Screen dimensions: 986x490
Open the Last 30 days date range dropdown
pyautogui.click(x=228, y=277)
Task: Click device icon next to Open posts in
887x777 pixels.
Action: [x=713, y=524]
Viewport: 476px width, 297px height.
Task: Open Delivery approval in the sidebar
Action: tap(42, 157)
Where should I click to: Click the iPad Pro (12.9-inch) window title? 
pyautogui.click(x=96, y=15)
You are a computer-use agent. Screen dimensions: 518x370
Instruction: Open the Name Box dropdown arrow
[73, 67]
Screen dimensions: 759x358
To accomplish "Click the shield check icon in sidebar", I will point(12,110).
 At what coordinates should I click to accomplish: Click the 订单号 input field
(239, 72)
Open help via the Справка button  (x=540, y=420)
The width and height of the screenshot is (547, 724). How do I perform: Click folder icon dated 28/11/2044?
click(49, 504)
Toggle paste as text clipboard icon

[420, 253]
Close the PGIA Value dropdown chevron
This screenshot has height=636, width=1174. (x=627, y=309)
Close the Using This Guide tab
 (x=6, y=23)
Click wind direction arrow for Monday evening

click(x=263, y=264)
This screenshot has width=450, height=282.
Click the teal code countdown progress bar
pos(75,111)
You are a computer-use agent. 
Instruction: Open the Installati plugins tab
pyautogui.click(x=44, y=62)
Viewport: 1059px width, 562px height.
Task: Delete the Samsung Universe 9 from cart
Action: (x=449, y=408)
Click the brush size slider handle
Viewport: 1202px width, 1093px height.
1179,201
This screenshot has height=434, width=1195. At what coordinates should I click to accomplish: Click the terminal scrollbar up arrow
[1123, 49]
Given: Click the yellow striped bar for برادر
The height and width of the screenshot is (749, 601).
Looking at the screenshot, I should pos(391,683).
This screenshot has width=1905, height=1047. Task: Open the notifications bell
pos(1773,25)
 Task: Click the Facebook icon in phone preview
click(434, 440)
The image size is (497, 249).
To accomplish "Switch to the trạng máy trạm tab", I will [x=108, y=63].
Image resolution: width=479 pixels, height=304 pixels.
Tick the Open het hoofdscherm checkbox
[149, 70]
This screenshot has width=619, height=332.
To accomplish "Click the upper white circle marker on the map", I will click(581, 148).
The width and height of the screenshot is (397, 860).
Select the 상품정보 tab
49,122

------------------------------------

§ **WHAT IS NEEDED**
Please copy all of the data above line for line, without changing anything.

§ **COMPLETE OUTPUT**
Screen dimensions: 986x490
Open the Last 30 days date range dropdown
pyautogui.click(x=228, y=277)
Task: Click device icon next to Open posts in
887x777 pixels.
Action: [x=713, y=524]
Viewport: 476px width, 297px height.
Task: Open Delivery approval in the sidebar
Action: tap(42, 157)
Where should I click to: Click the iPad Pro (12.9-inch) window title? 
pyautogui.click(x=96, y=15)
You are a computer-use agent. Screen dimensions: 518x370
Instruction: Open the Name Box dropdown arrow
[73, 67]
Screen dimensions: 759x358
To accomplish "Click the shield check icon in sidebar", I will point(12,110).
 At what coordinates should I click to accomplish: Click the 订单号 input field
(239, 72)
Open help via the Справка button  (x=540, y=420)
The width and height of the screenshot is (547, 724). How do I perform: Click folder icon dated 28/11/2044?
click(49, 504)
Toggle paste as text clipboard icon

[420, 253]
Close the PGIA Value dropdown chevron
This screenshot has height=636, width=1174. (x=627, y=309)
Close the Using This Guide tab
 (x=6, y=23)
Click wind direction arrow for Monday evening

click(x=263, y=264)
This screenshot has width=450, height=282.
Click the teal code countdown progress bar
pos(75,111)
You are a computer-use agent. 
Instruction: Open the Installati plugins tab
pyautogui.click(x=44, y=62)
Viewport: 1059px width, 562px height.
Task: Delete the Samsung Universe 9 from cart
Action: (x=449, y=408)
Click the brush size slider handle
Viewport: 1202px width, 1093px height.
1179,201
This screenshot has height=434, width=1195. At what coordinates should I click to accomplish: Click the terminal scrollbar up arrow
[1123, 49]
Given: Click the yellow striped bar for برادر
The height and width of the screenshot is (749, 601).
Looking at the screenshot, I should pos(391,683).
This screenshot has width=1905, height=1047. Task: Open the notifications bell
pos(1773,25)
 Task: Click the Facebook icon in phone preview
click(434, 440)
The image size is (497, 249).
To accomplish "Switch to the trạng máy trạm tab", I will [x=108, y=63].
Image resolution: width=479 pixels, height=304 pixels.
Tick the Open het hoofdscherm checkbox
[149, 70]
This screenshot has width=619, height=332.
To accomplish "Click the upper white circle marker on the map", I will click(581, 148).
The width and height of the screenshot is (397, 860).
Select the 상품정보 tab
49,122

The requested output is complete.